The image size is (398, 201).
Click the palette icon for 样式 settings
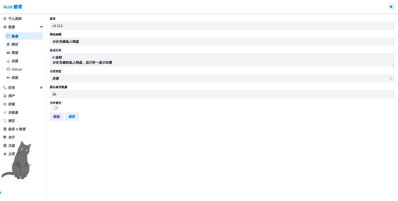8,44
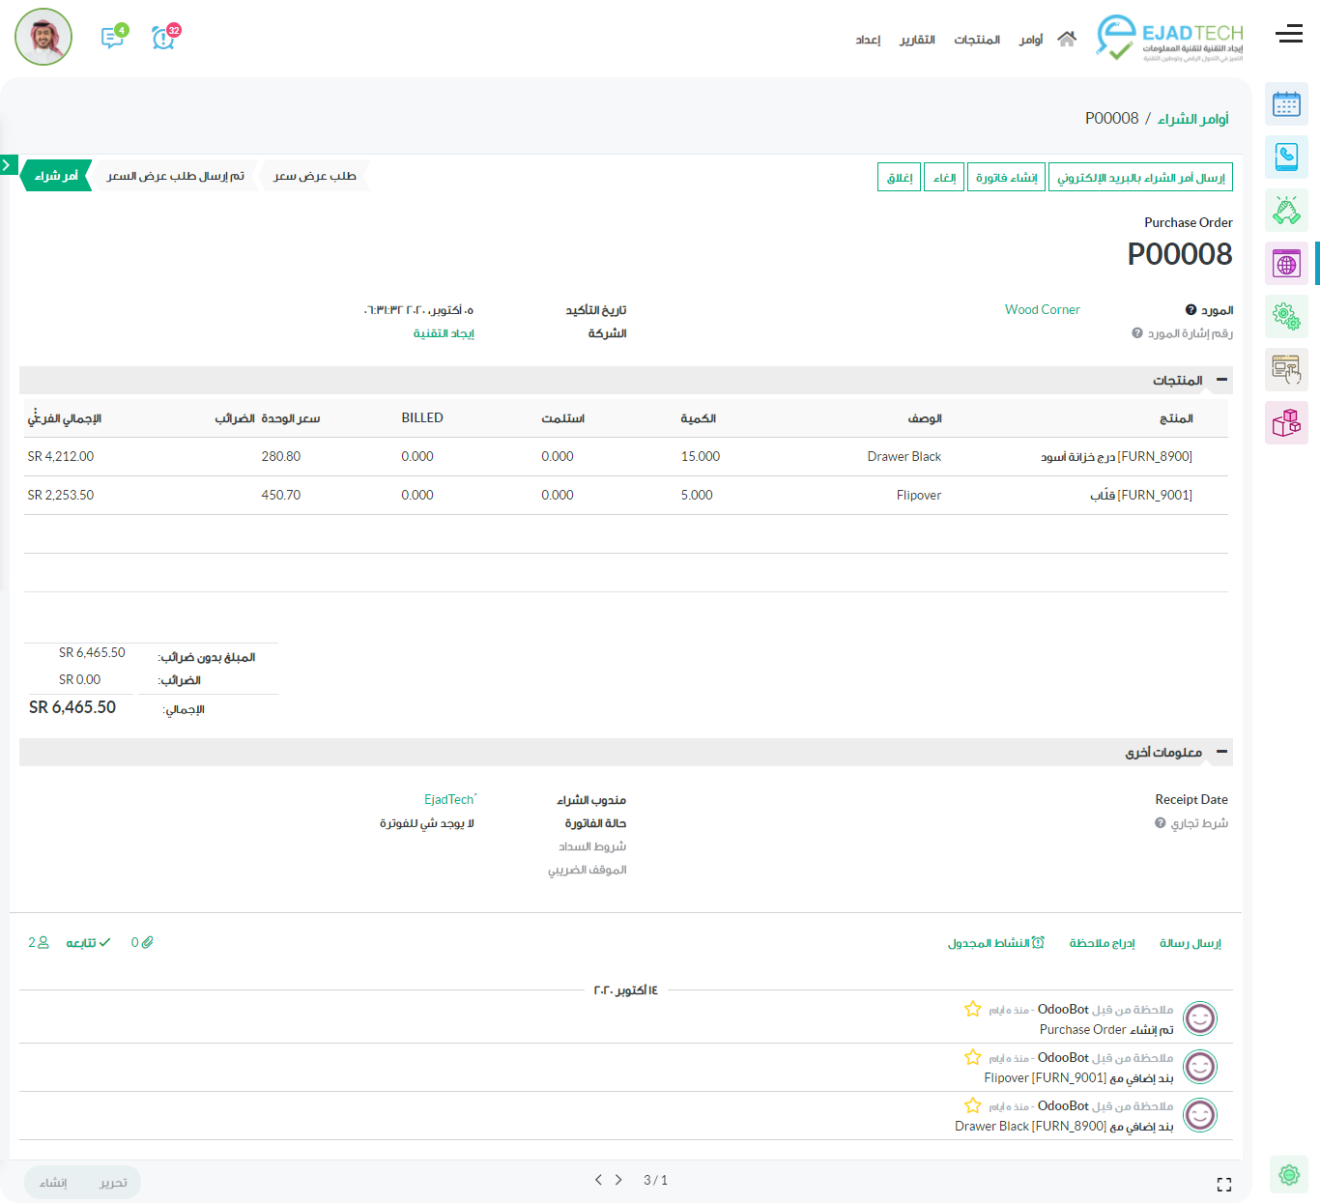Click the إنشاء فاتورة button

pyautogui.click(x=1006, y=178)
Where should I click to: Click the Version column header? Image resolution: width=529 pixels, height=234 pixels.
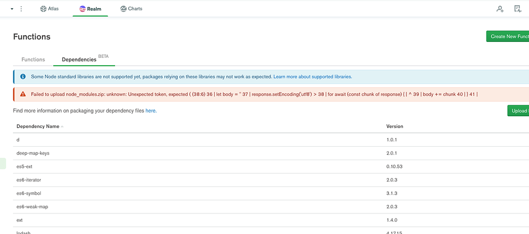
------------------------------------------------
**Task brief:**
From the data above, write out everything exactly except the pictures.

**Result for this exercise:**
The image size is (398, 201).
Click the palette icon for 样式 settings
8,44
Click the إنشاء فاتورة button

pyautogui.click(x=1006, y=178)
Where should I click to: Click the Version column header? Image resolution: width=529 pixels, height=234 pixels.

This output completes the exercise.